Most income statements look at what has already happened, whereas a pro forma income statement looks to the future. Nonetheless, this type of statement does consider the past when being formed. Typically, business owners look at the performance of the previous year and compare it to the current time period to help determine what the following year might have in store financially. Conducting some research of what experts predict for the relevant industry in the next year is also helpful in developing this type of statement.

To create this type of document, business owners can first develop a pro forma balance sheet. The first step should be to assume the amount of projected cash flow, liabilities, and assets. This type of statement is full of educated guesses by definition, so estimates are expected. These can then be compared with the current year's actual data. Owners are encouraged to think about how the current year's income would be changed the following year, such as due to changing supply and demand.

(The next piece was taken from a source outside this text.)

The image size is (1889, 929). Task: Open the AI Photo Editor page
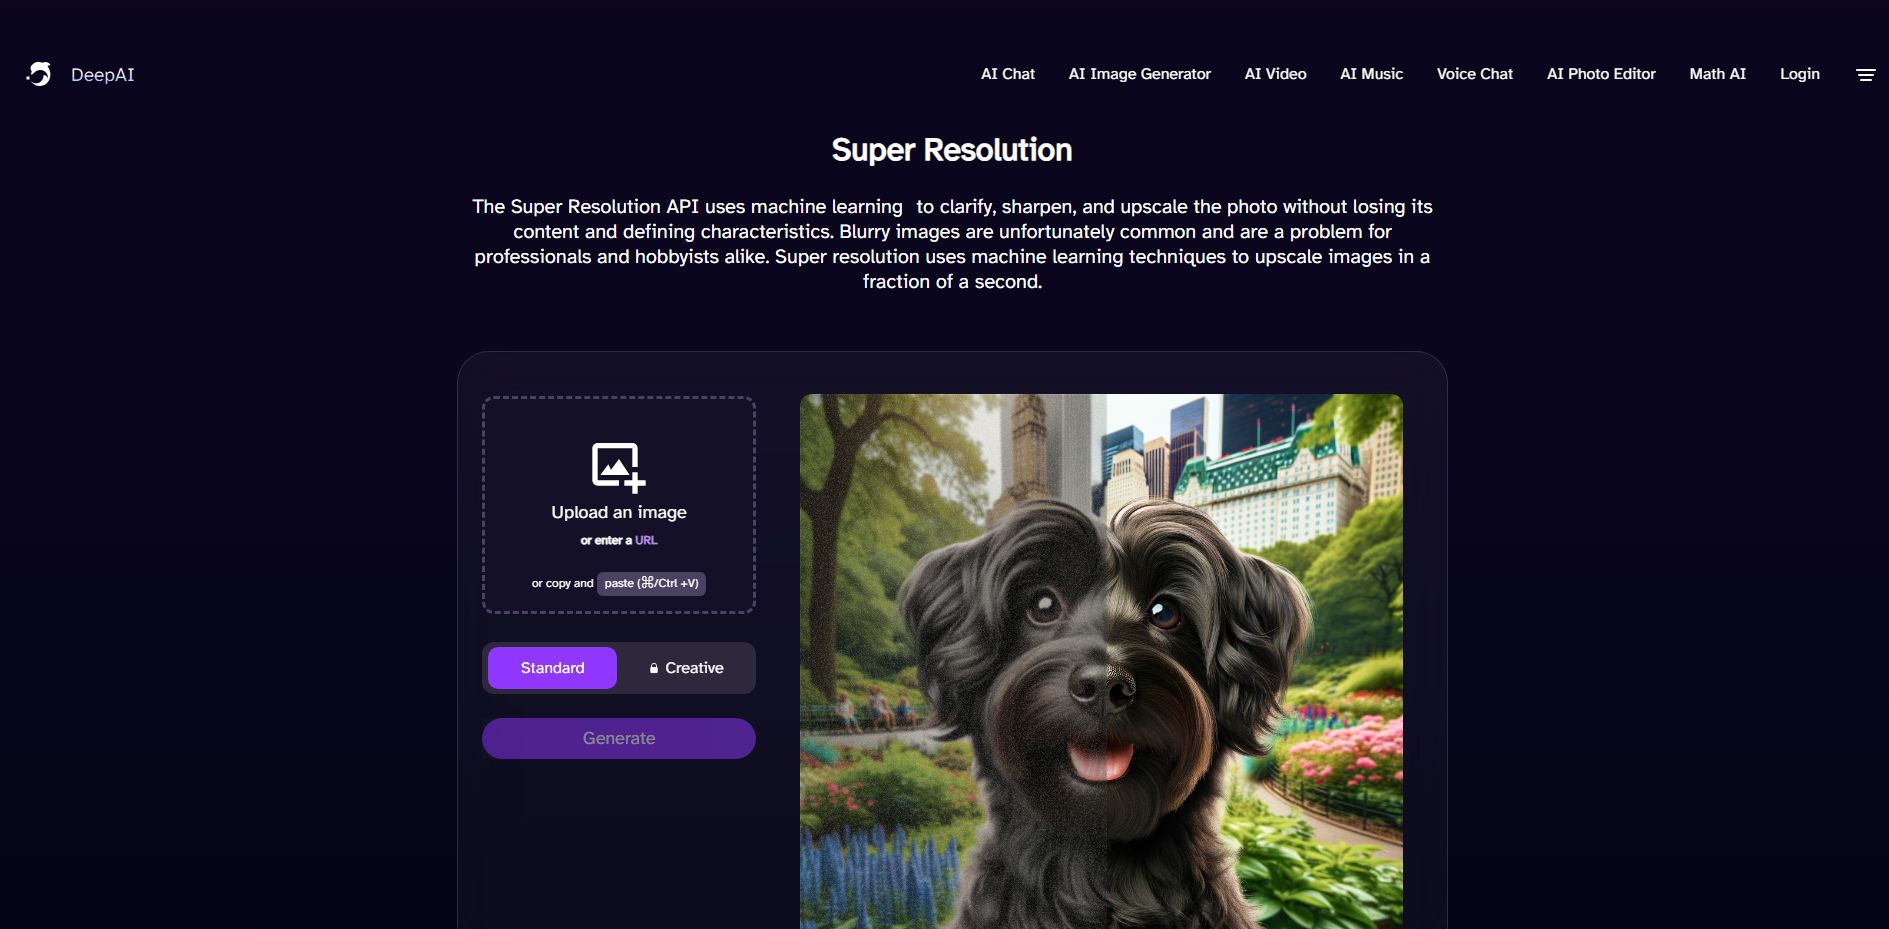pyautogui.click(x=1601, y=74)
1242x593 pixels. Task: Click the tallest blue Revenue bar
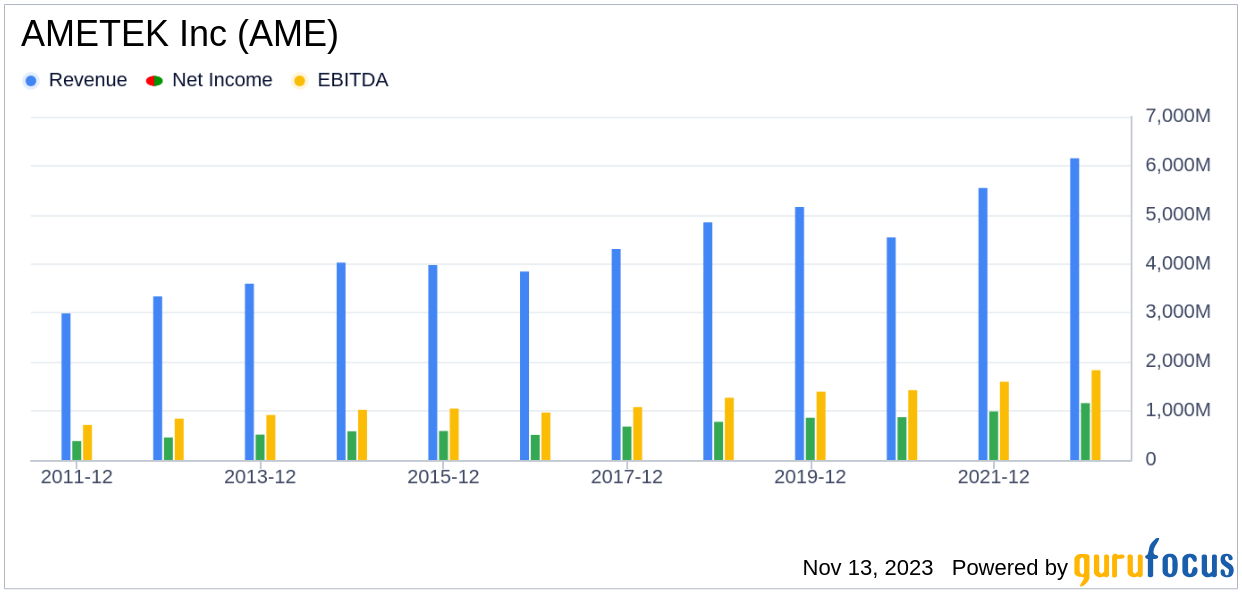[1074, 309]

A professional pro forma income statement can be developed once the necessary information has been gathered. Categories should include projected sales revenue and cost of each product or service sold. Other crucial categories include the anticipated expenses, depreciation of equipment, and taxes. Many of these tend to remain the same each year, so this may be easy.

Taking a look at the current and projected market conditions should offer some guidance as to anticipated revenue and expenses. At the end of the estimations, the revenue should be added up, with the expenses subtracted at the end. The data may then be compared to previous years to decide whether to hire more help or reduce staff, among other possible adjustments.

Owners may choose to create a pro forma income statement annually, but some experts suggest a new one every quarter to stay as accurate as possible. Many owners might experience some difficulties during the process. Thus, an accountant or similar professional may be consulted to develop this document in many cases.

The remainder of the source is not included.